┌─ Supplied text
Shining Light in the Darkness: A Response to August 12
Aug 17, 2017|Written By: Dylan Rosenthal
Dear Abundant Life Family and Friends,
We are sure you have seen or heard horrifying accounts of this past weekend’s hate-inspired demonstrations in our city by neo-Nazis, white nationalists, and the Ku Klux Klan. Our friends and neighbors are still reporting harassment by those who have lingered or make their home here. These actions have hit very close to home for us, and not just geographically speaking, as they have for many of you.
When an alleged neo-Nazi drove his car into a peaceful group of counter protesters in an act of terror, tragically killing one and wounding at least 19 others, one of our neighbors – who has grown up in our programs – was struck. She was released from the hospital on Monday. The brave group of counter protesters included our former staff members and current and former volunteers, including one of its chief organizers, while current members of our staff participated in multi-congregation worship and prayer services. The congregations of the worship and prayer services exemplified what the Body of Christ should look like on Sunday mornings. Christians worshipping as One from multiple ethnic groups and various denominations but serving the same Father, Son and Holy Spirit.
We take very seriously the apostle Paul’s words that not only have we been reconciled to God through Christ, but that we have been given the ministry of reconciliation (2 Cor. 5:18-19).
This should not be surprising. Abundant Life was founded on the three R’s of Christian Community Development: Relocation, Redistribution, Reconciliation. We take very seriously the apostle Paul’s words that not only have we been reconciled to God through Christ, but that we have been given the ministry of reconciliation (2 Cor. 5:18-19). The Bible makes clear that the Kingdom of God includes “every nation, tribe, people and language” (Rev. 7:9), and we have many represented among our participants and volunteers. The relationships that form across ethnic, religious, class, age, and other lines are a beautiful glimpse of the Kingdom. We lament ideologies that run counter to the biblical truth that we are all created in the image of God (Gen. 1:27), denounce these evil attempts to divide our community and our country, and we reaffirm our commitment to the ministry of reconciliation.
Hope may seem difficult to come by when following the media’s coverage of these events, but Scripture teaches us that God “is making all things new” (Rev. 21:5) and to “take heart, for I have overcome the world” (John 16:33); let us not forget “Finally, my brethren, be strong in the Lord…” (Eph 6:10-17). Indeed, clergy and believers from Charlottesville and around the nation participated in nonviolent direct action in opposing the armed “Unite the Right” marchers, others supported their efforts by staffing safe spaces for the counter protesters, and some compassionately offered water to anyone who appeared thirsty or needed their eyes flushed of chemical irritants, regardless of ideology. Here are but a few courageous acts of love that you may not have heard about or seen:
- While torch-wielding, hate-chanting members of the “alt-right” marched through UVA to the Thomas Jefferson statue in front of the Rotunda, freedom songs echoed from the packed interfaith service happening in the sanctuary of St. Paul’s Memorial Church across the street.
└─
Task brief »
Please answer these questions from the letter about August 12:
1. On what day was the neighbor who was struck released from the hospital?
2. What are the three R's of Christian Community Development?
3. Where was the packed interfaith service held?
┌─ Material provided
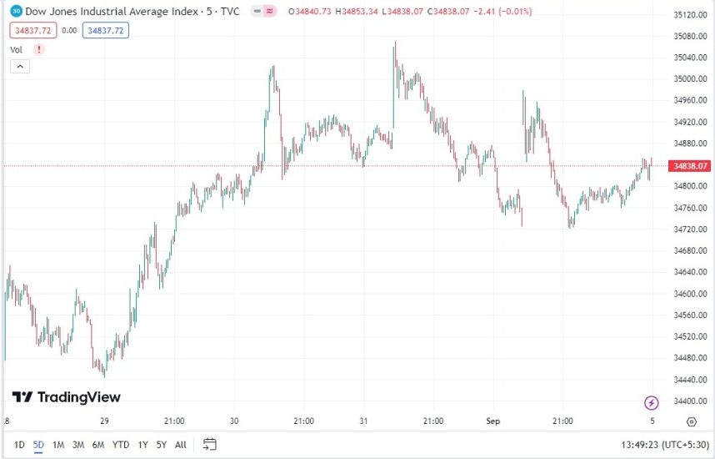
Task: Collapse the indicator legend with the chevron
Action: (20, 66)
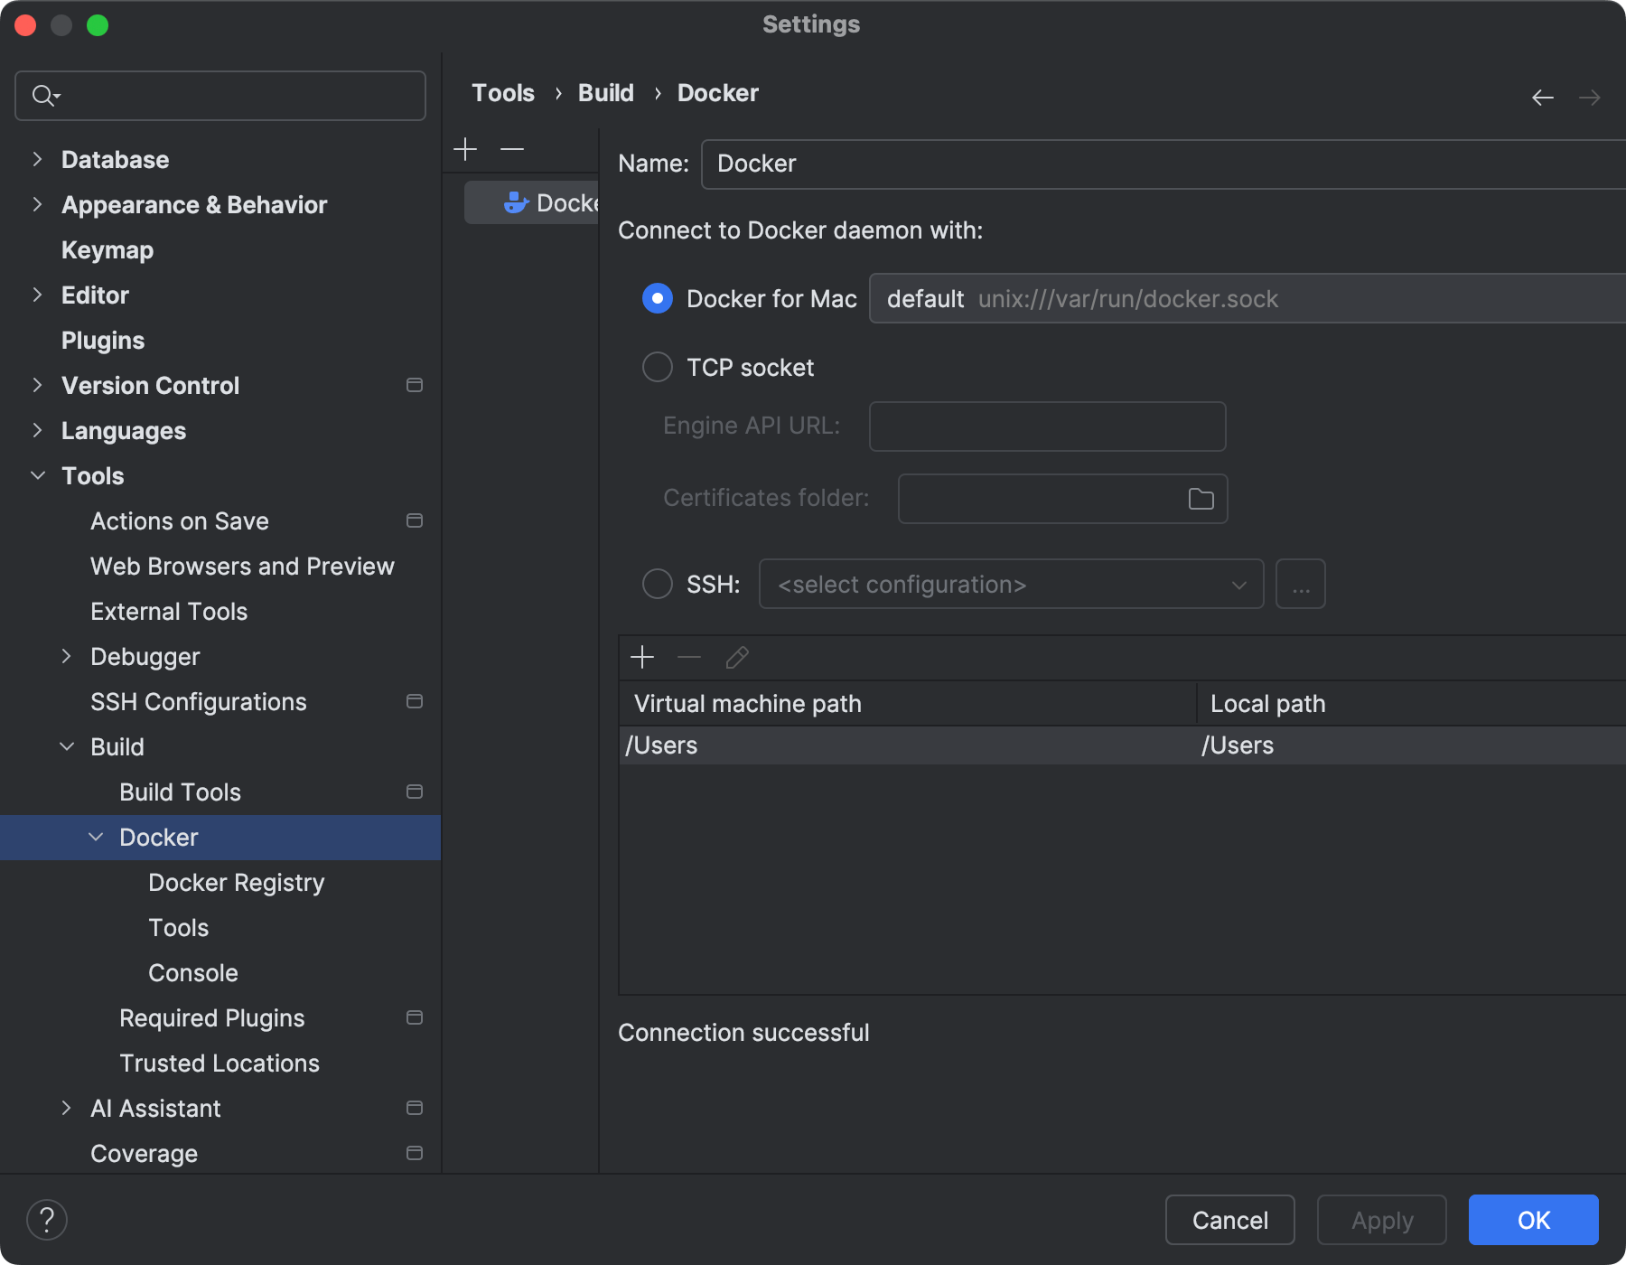This screenshot has height=1265, width=1626.
Task: Go to the Keymap settings
Action: pos(107,250)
└─
Answer for this exercise »
1. Monday
2. Relocation, Redistribution, Reconciliation
3. In the sanctuary of St. Paul's Memorial Church